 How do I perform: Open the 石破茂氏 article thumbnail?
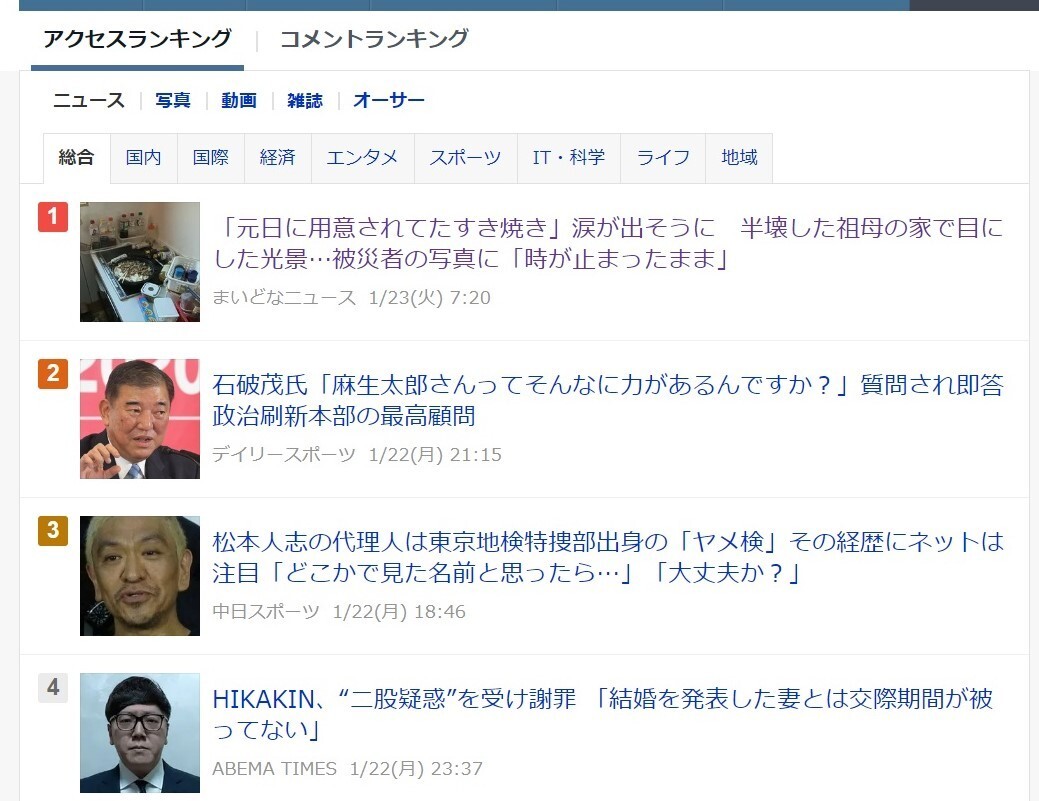coord(140,419)
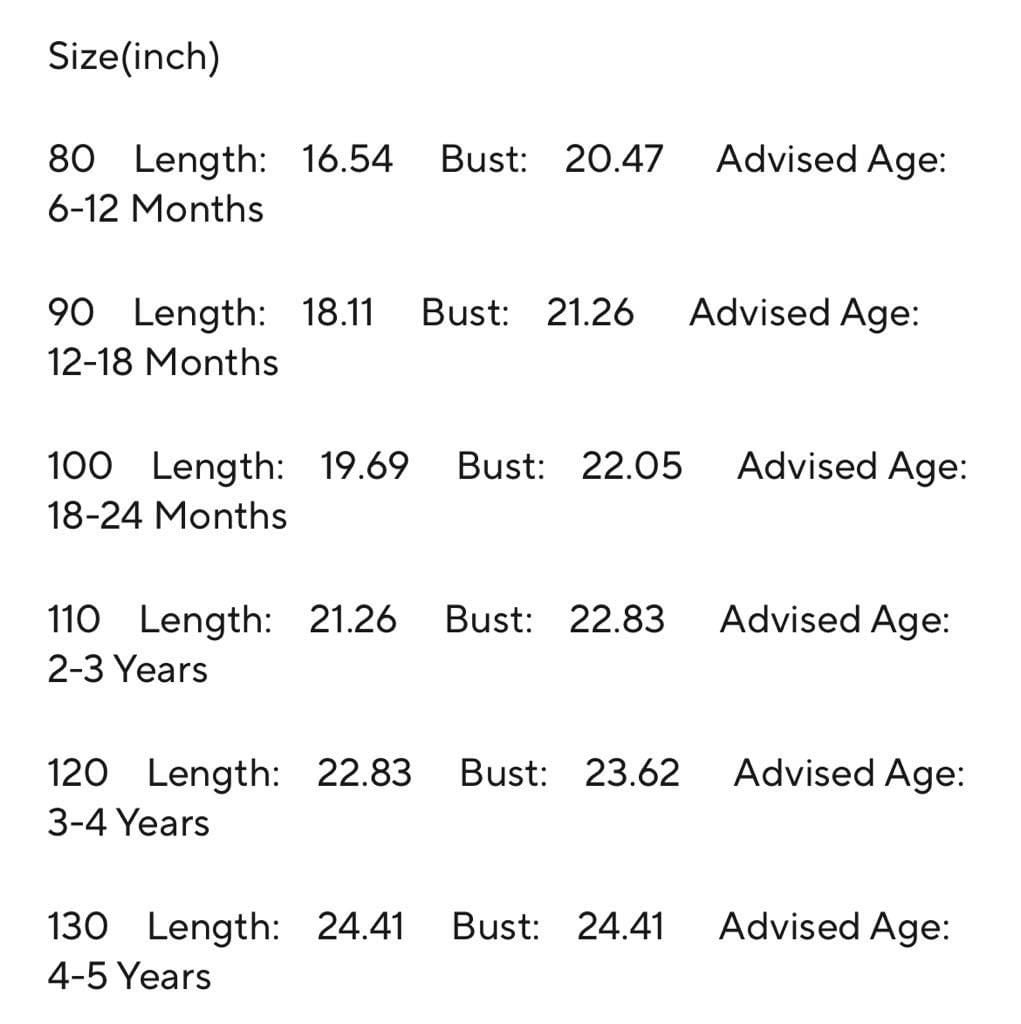Select the size 80 label
This screenshot has width=1021, height=1024.
tap(70, 159)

= = = = = = =

- BRIEF
Set down the material above word for word and skip its pictures.

- SOLUTION
 How do I perform: Open the 石破茂氏 article thumbnail?
coord(140,419)
Select the size 80 label
This screenshot has width=1021, height=1024.
tap(70, 159)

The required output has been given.